That would not do for Midsomer Maniacs. No no. We are gently lulled back to a happy state by another Barnaby and he seems to be a decent chap with a glint in his eye and I’m sure I will like him. Phew everything’s back to normal.
Except it isn’t. It’s not enough that there are more murders per square mile than South Central, that anyone in a floral frock will almost certainly cut your throat, or that an innocent reading circle is more than likely a murderous gang of octogenarian hedge fund managers.
It’s far worse than that. There are No Brown Faces in Midsomer.
Now. I live in a small, middle class, rural village, in the East Midlands, twelve miles out of Leicester. Leicester, along with Peterborough, now has more than 50% ‘of the population who are not White British, that is Asian, Afro Caribbean etc. Being an escaped Londoner, I enjoy going into Leicester and seeing a broader ethnic mix and I relish the cultural diversity that comes with it.

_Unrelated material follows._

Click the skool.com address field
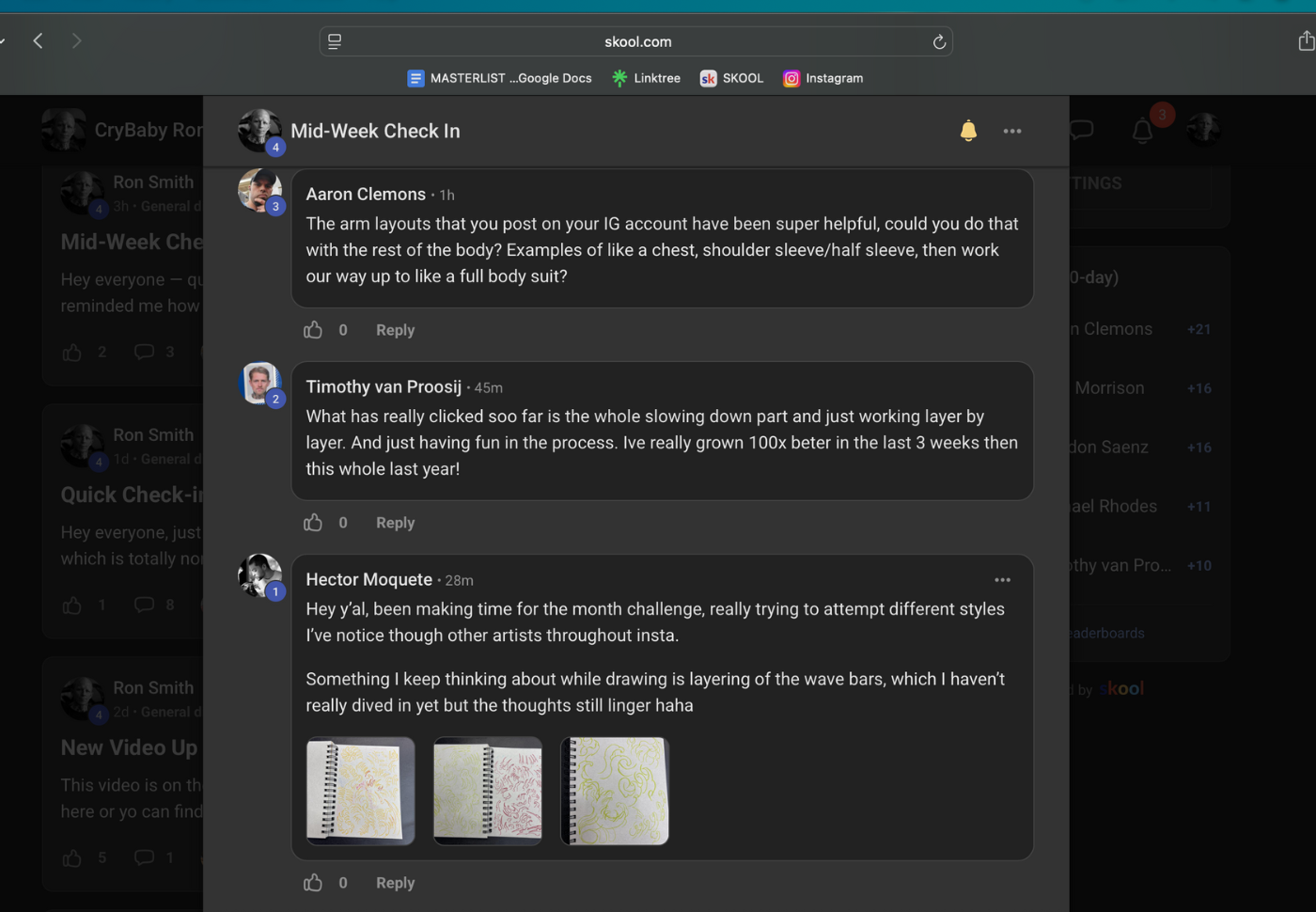This screenshot has width=1316, height=912. click(x=636, y=41)
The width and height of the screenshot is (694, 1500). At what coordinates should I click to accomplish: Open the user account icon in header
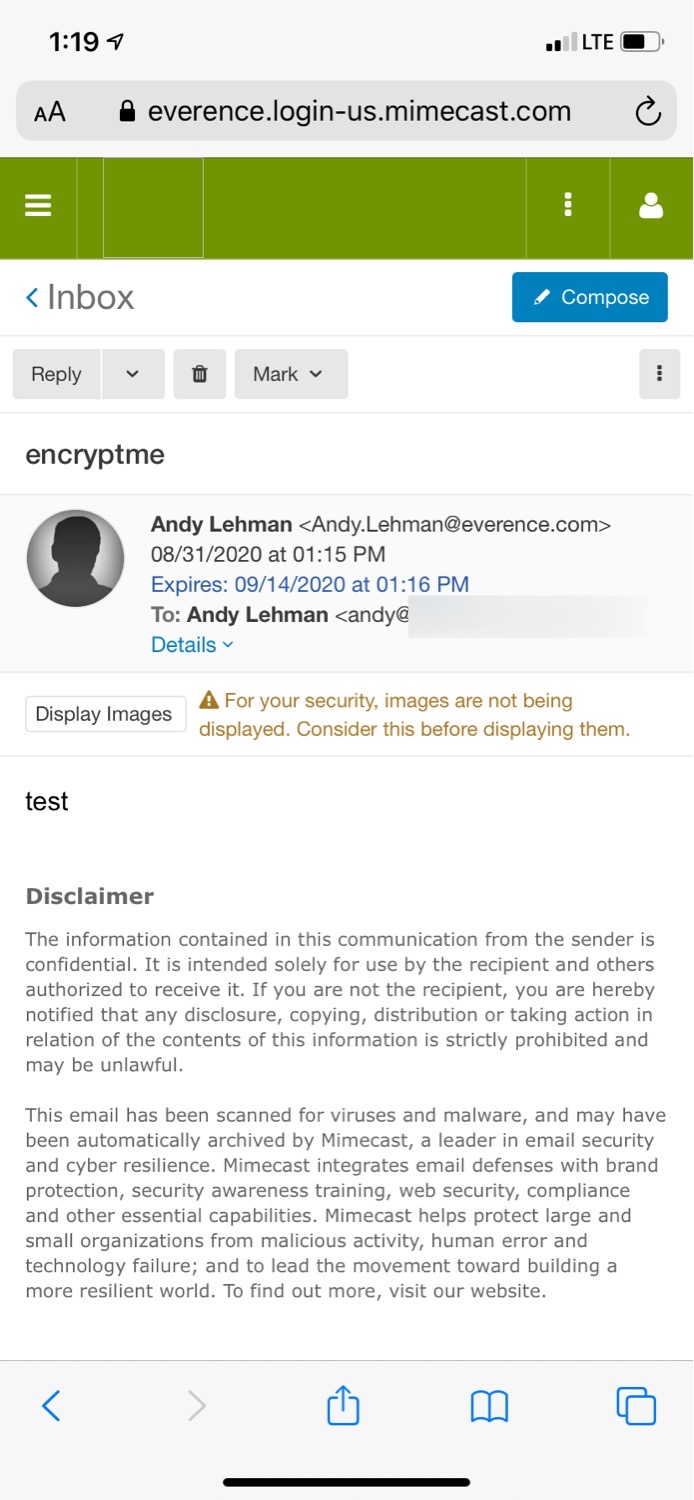(x=651, y=206)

But in my village, the one next to it, the two next to that and the several beyond that, I can count on one hand the amount of brown people who live there. Boy the Younger’s school, which is in one of these villages, has a few brown families, not that anyone even thinks about it, and Boy the Elder’s school which is about 5 miles out of Leicester hardly has any – in fact I’m not sure I’ve seen a single one.
I make no judgement about this. I will not attempt to suggest reasons why there are few brown faces, or hint at any socio-economic undertones governing the demographics, it is simply a fact that in rural villages one is less likely to see the cultural diversity that exists in large towns and cities. My Asian friends live in villages nearer to Leicester because they are professionals and their jobs are in the towns or cities.
Brian True May, the producer and co-creator, phrased himself badly when he suggested that the presence of ethnic minorities would make the show less English, or that he was appealing to a certain audience and wouldn’t want to change it. I asked two of my brown friends if they had an opinion on it and their view was pretty much that they’d never noticed. But now they’re hopping mad about it – actually I made that last bit up, they couldn’t give a toss.
Criticising Midsomer Murders for lack of racial diversity is missing the point. It’s far more important to encourage the television companies to commission a broad range of good drama that reflects both historical and contemporary society. There’s a lot of crap on our screens that neither informs nor properly entertains. How about paring that down and spending the money on quality programmes and encourage some of the brilliant upcoming writers and producers to make something that will make us catch our breath?
Midsomer Murders is a jolly good detective drama, set in a fictional county with a preposterous and jaw-dropping amount of intrigues, deaths, maniacs, deviants and mutilations. Despite that, there are no depictions of graphic violence, there is no swearing and there are no sex scenes. On the whole, I’d say that the ethnic representation is the most realistic thing in it.